▶ [Work order]: Each line of the data that includes "pixels" must be copied.

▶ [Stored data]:
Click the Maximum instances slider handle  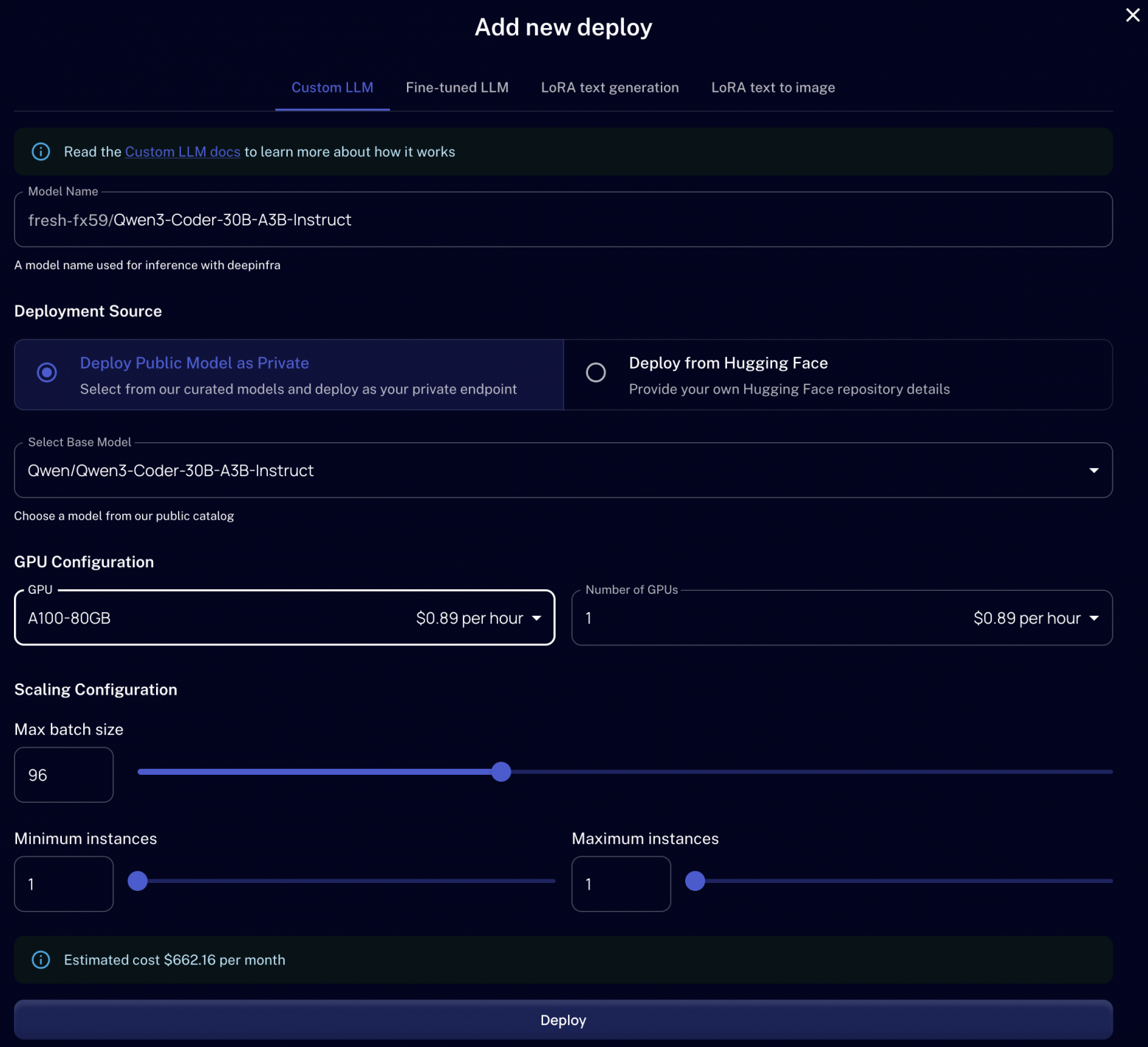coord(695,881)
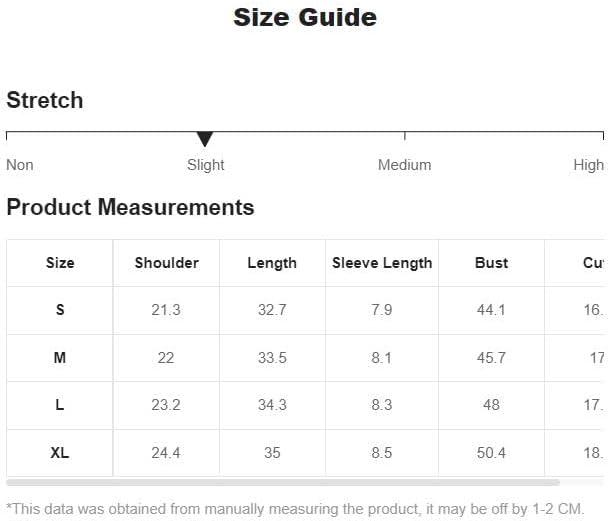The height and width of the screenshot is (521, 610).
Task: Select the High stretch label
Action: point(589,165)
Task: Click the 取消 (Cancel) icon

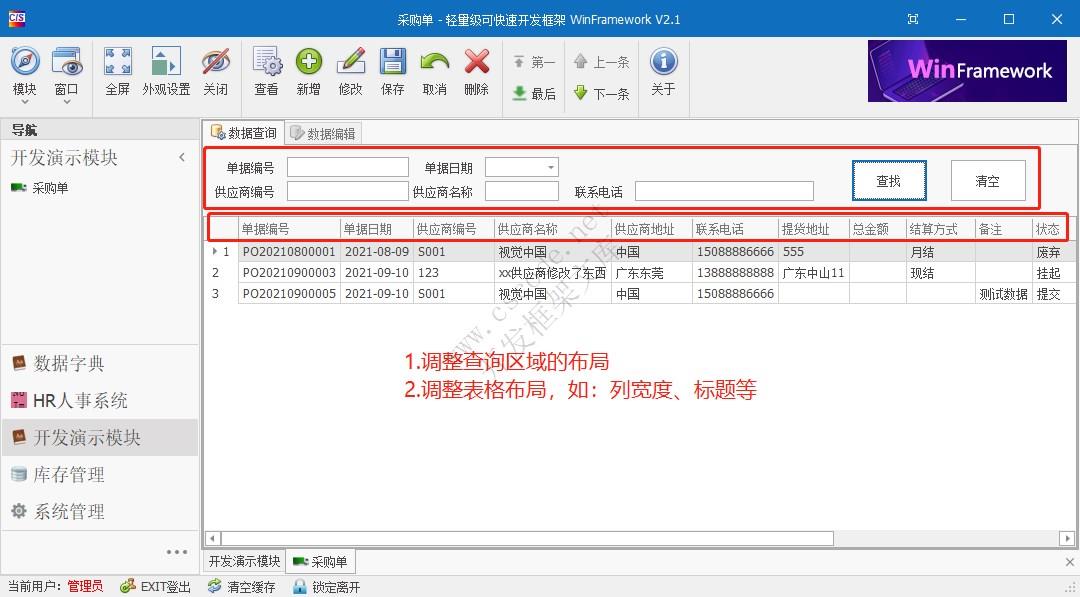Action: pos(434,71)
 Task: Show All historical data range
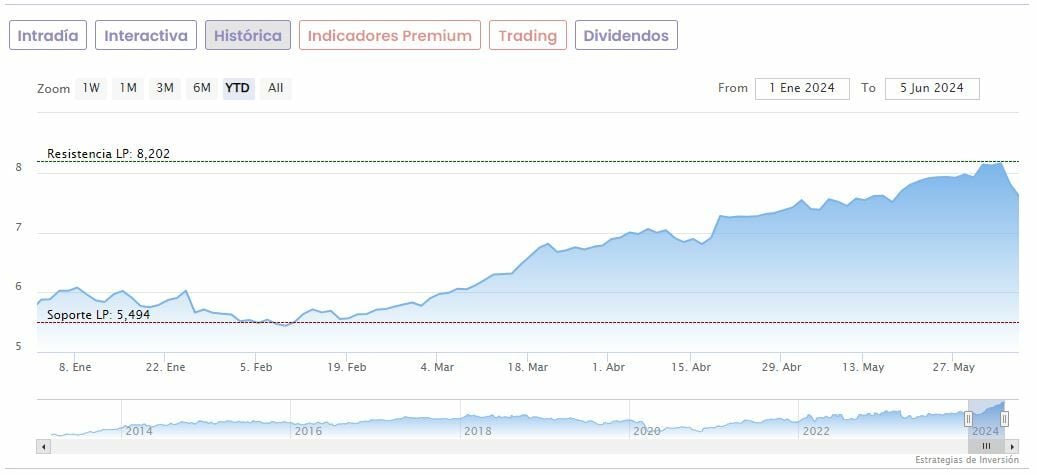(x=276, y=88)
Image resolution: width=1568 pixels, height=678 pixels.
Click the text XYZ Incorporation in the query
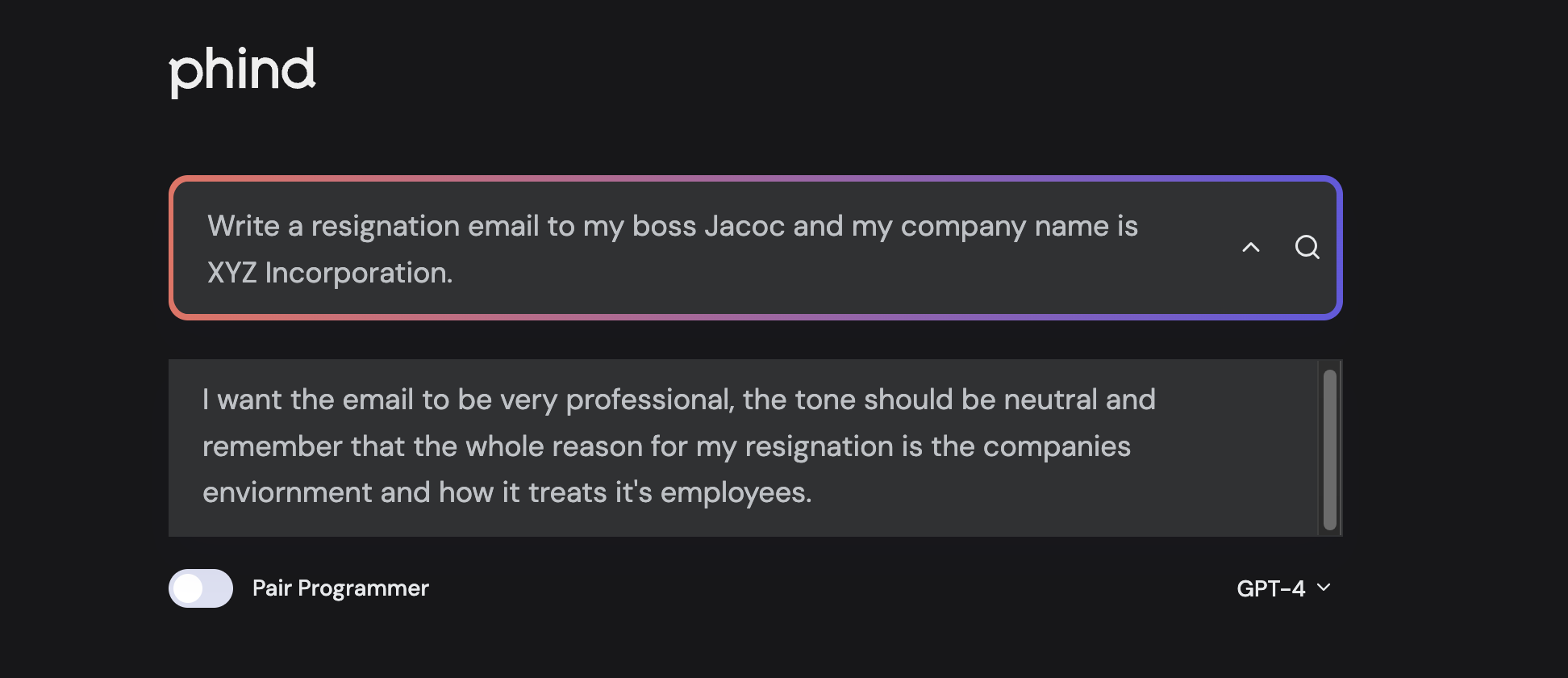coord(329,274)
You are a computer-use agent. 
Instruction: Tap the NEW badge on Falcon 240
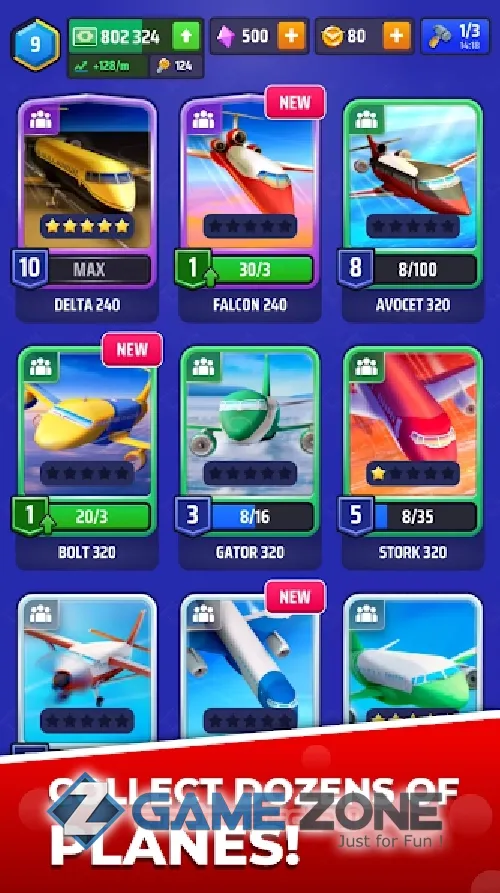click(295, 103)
* * *
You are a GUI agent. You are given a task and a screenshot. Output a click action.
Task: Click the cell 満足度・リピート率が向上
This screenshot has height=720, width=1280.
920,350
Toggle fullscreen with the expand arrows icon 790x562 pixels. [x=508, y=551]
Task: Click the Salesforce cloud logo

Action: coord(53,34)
---
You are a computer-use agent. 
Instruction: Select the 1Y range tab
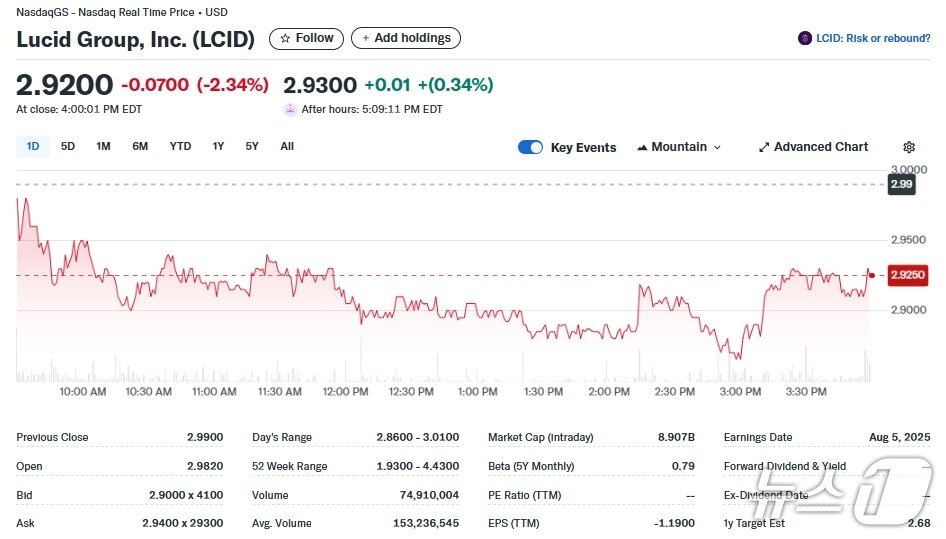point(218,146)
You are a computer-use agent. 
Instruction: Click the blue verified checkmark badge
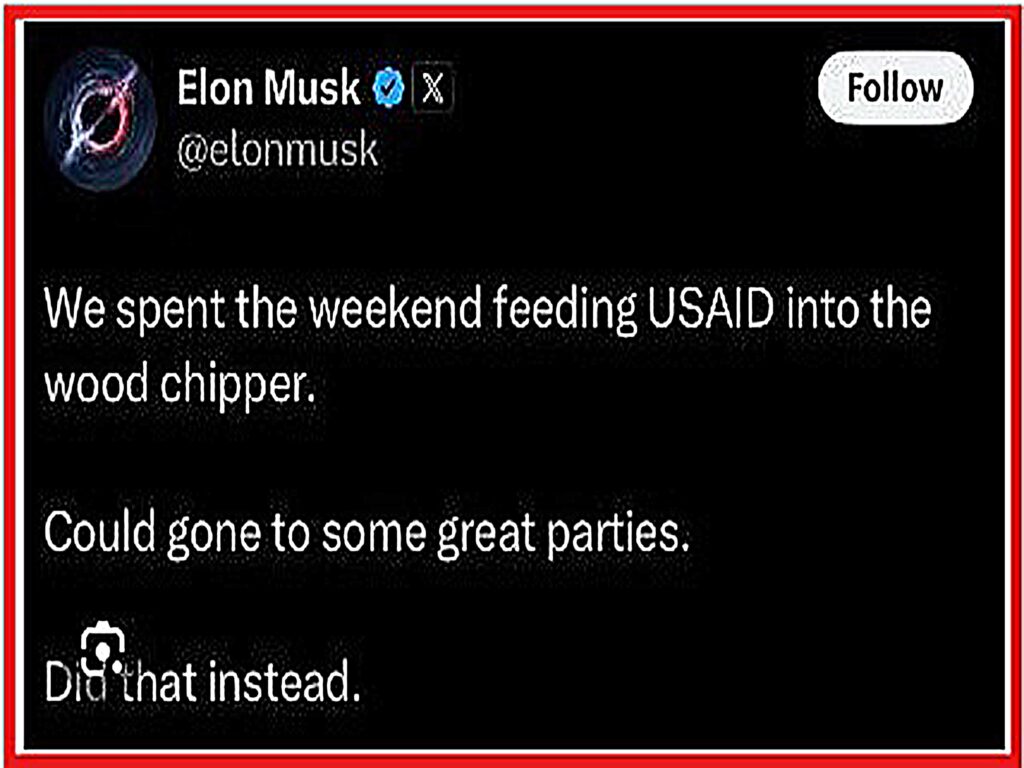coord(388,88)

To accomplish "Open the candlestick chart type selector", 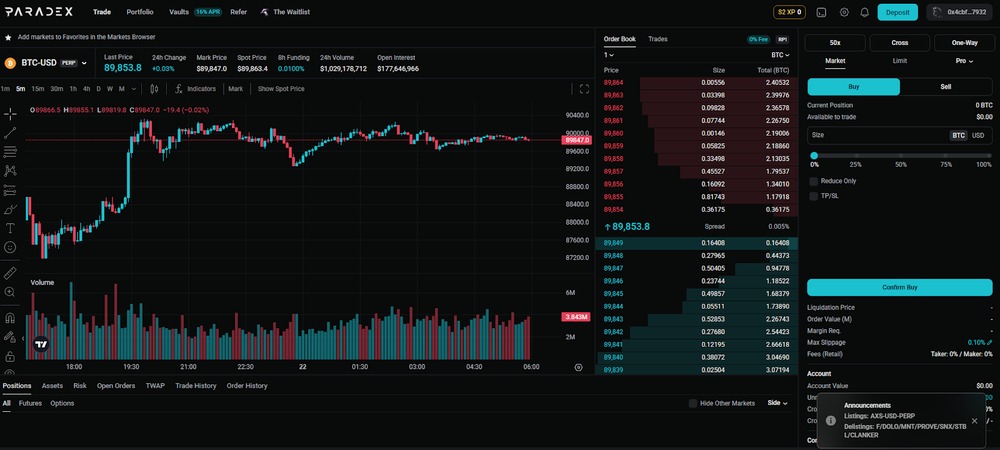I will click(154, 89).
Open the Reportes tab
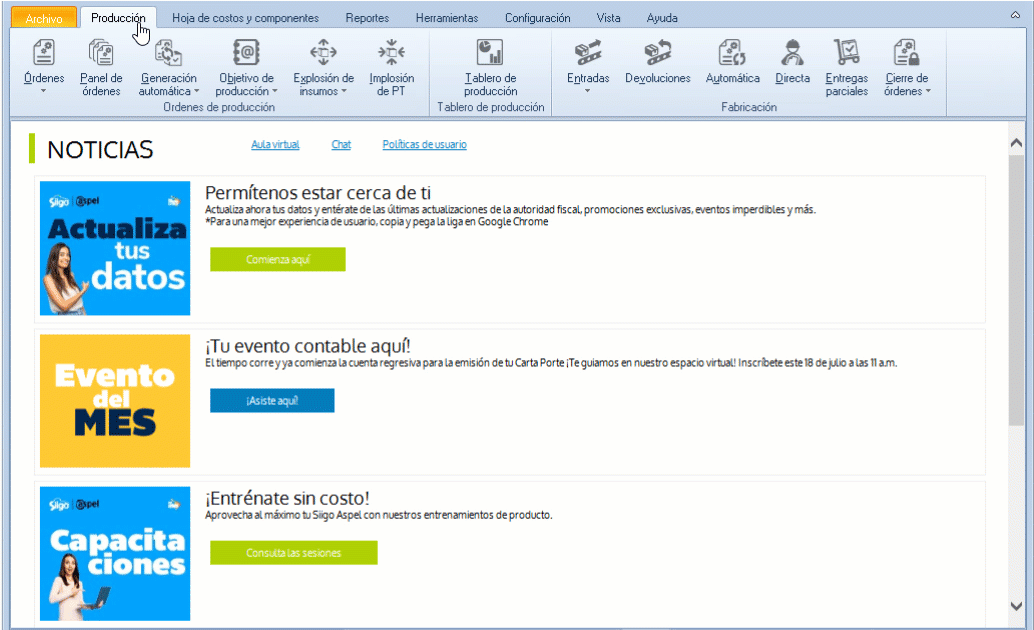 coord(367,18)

▶ [Result]:
Image resolution: width=1568 pixels, height=678 pixels.
Toggle fullscreen with the expand arrows icon 790x562 pixels. [x=508, y=551]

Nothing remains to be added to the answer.